Au nom d’un des fondements de l’enseignement social chrétien, on pourrait dénoncer la collusion entre le religieux et le temporel dans la pratique des banques islamiques puisque les différents types de contrats doivent être conformes à la charia. Mais si nous donnons comme norme à la banque de respecter non la charia, non une règle éthico-religieuse mais le bien commun ou des principes moraux naturels et universels, l’objection de la confusion des pouvoirs ne vaut plus. Rappelons-nous l’éloge que Pie XII faisait des banques populaires.
Or il existe aujourd’hui des institutions bancaires ou financières qui ont choisi de fonctionner en respectant des valeurs et des principes dont certains paraîtront familiers aux chrétiens. Ces institutions présentent aux épargnants et aux investisseurs des produits moins rentables financièrement que dans les institutions classiques mais plus intéressants, plus « rentables » sur les plans social, culturel, environnemental.

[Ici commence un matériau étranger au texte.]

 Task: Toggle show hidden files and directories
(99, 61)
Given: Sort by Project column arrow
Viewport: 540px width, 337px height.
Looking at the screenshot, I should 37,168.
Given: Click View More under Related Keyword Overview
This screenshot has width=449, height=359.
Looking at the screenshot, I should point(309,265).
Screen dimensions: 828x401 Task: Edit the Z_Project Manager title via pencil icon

Ainsi, la banque Triodos[1] finance des « projets jugés non-rentables par les banques traditionnelles. Sont ainsi financés les projets d’insertion de personnes défavorisées sur le marché du travail ou encore les formules novatrices du logement - pour l’aspect social -, les énergies renouvelables et l’agriculture biologique bénéficient également de l’attention de Triodos - pour l’aspect environnemental - tout comme les institutions de formation artistique ou les centres d’enseignement alternatif (pour le côté culturel). » d’où proviennent les crédits ? « De groupes de personnes se portant garantes sur de petites parts de la somme totale du crédit attribué ».[2] La banque fonctionne donc sur les principes de solidarité, de responsabilité et de transparence car les clients doivent être régulièrement et correctement informés de l’utilisation de leur argent.

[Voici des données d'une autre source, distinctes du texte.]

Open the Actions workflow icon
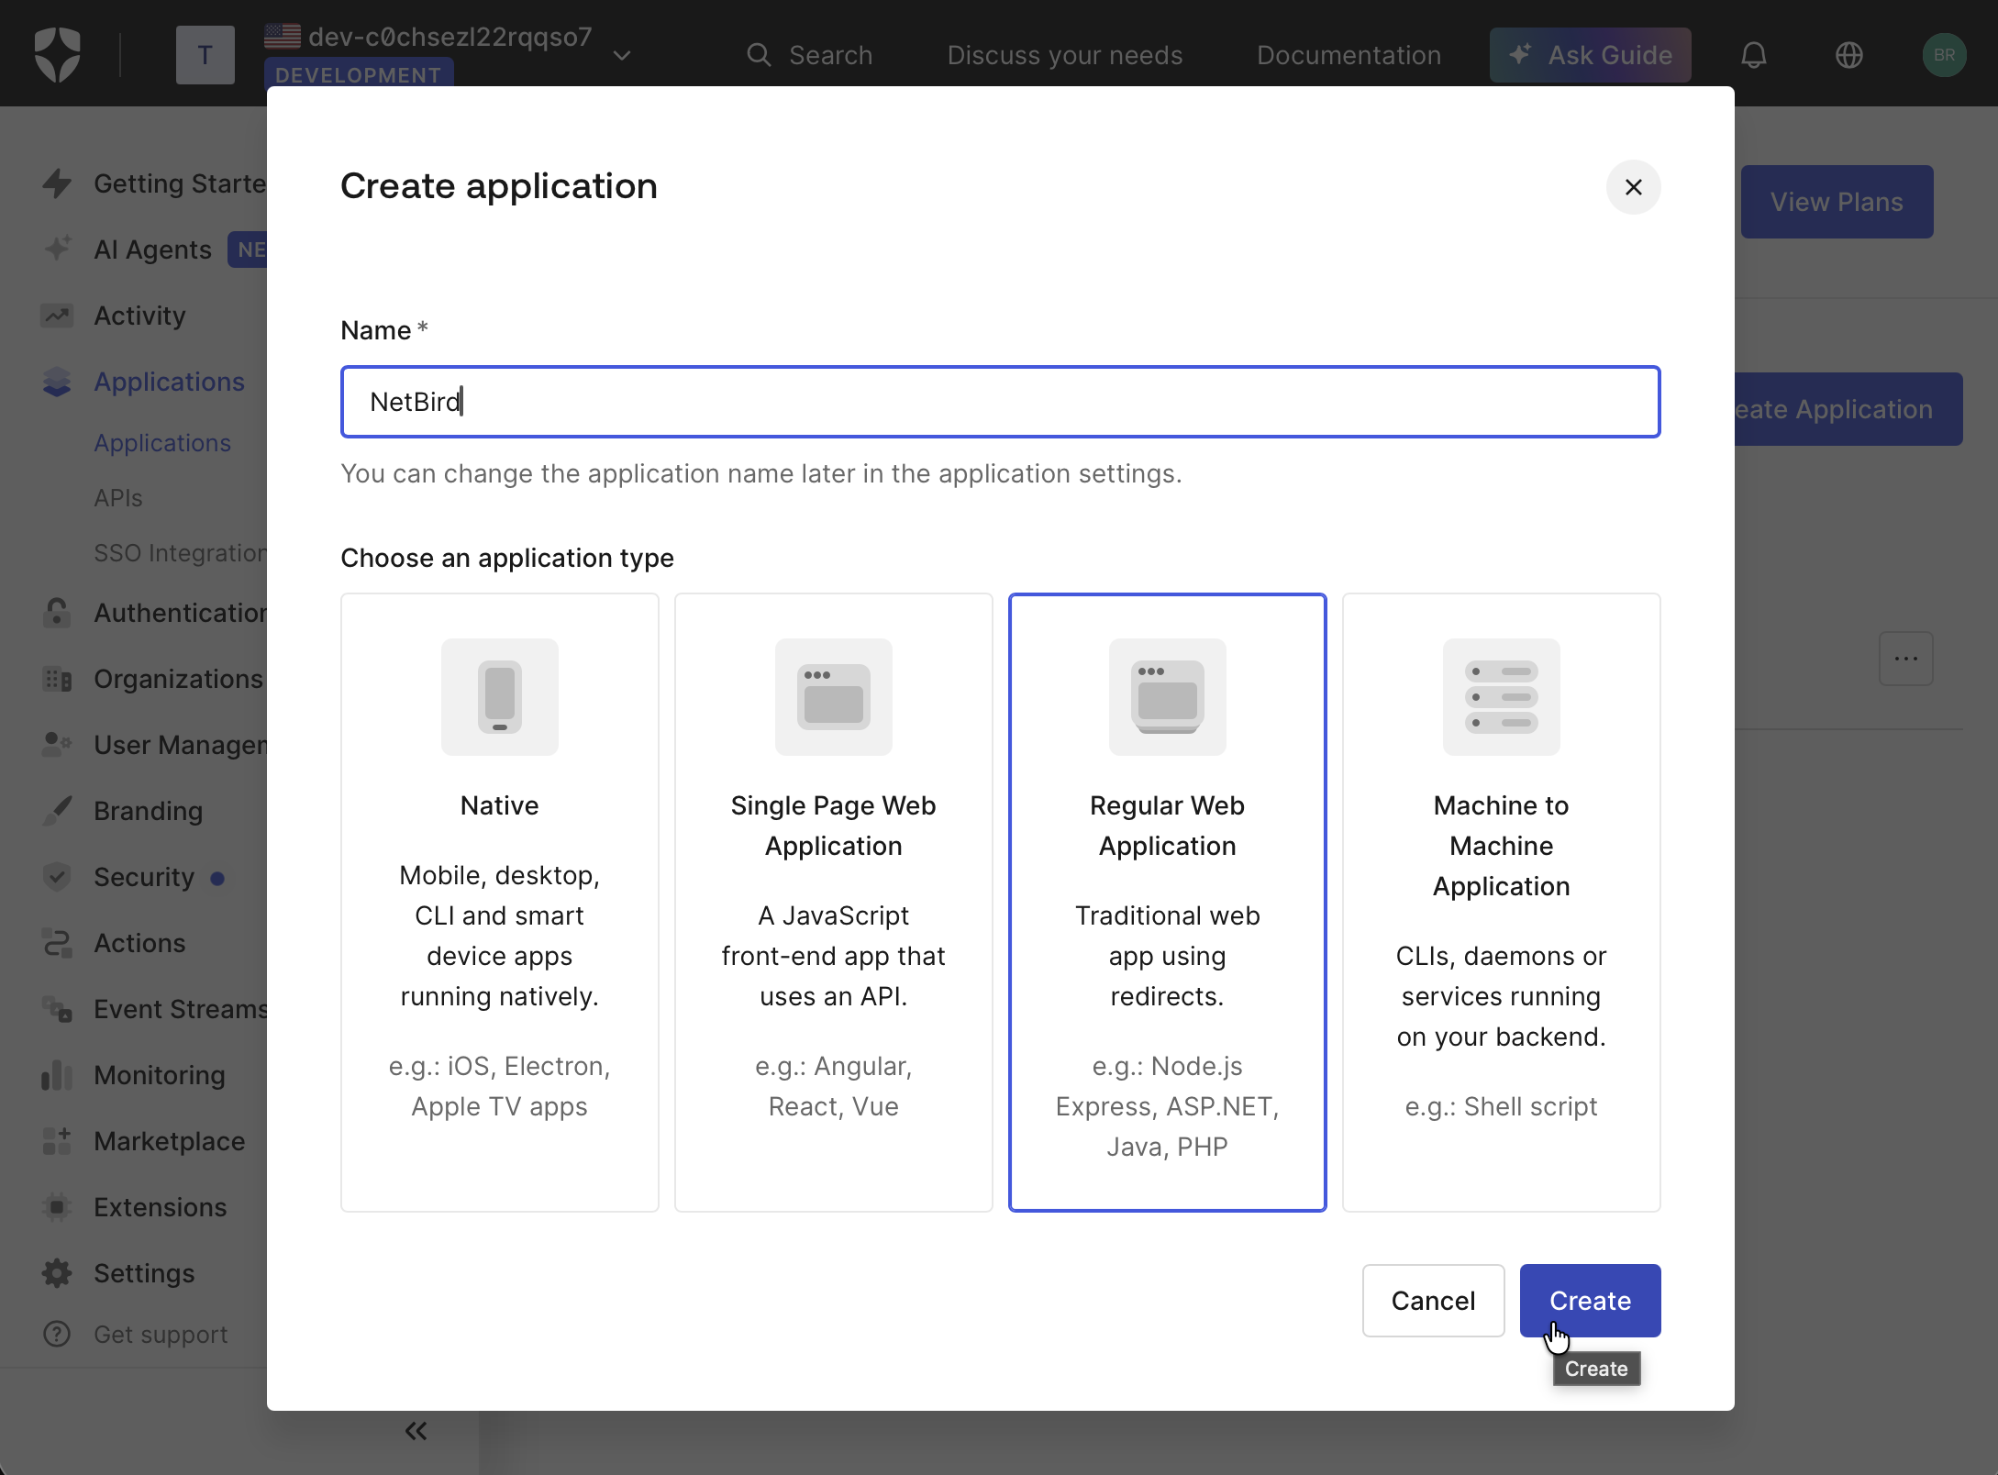The height and width of the screenshot is (1475, 1998). [57, 943]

La Nef, société coopérative de finances solidaires[3], fonctionne plus ou moins selon les mêmes principes et, dans la présentation de sa philosophie, précise qu’elle « s’inspire d’une vision résolument humaniste : elle place l’attention pour la personne humaine au centre des systèmes économiques et financiers et se situe dans une perspective de transformation sociale vers une économie fraternelle ». Elle « veille à écarter de son champ d’action tout projet qui porterait atteinte à la dignité humaine ou nuirait gravement à la qualité et à la durabilité de l’environnement. »
Cette institution, comme d’autres du même genre[4], « s’inscrit au cœur d’un réseau européen de banques éthiques rassemblées au sein de la Fédération européenne des banques éthiques et alternatives. Toutes s’inspirent d’un modèle de développement humain et social dans lequel la production et la distribution de richesses sont fondées sur des valeurs de solidarité et de responsabilité vis-à-vis de la société, en vue de la réalisation du bien commun. »[5]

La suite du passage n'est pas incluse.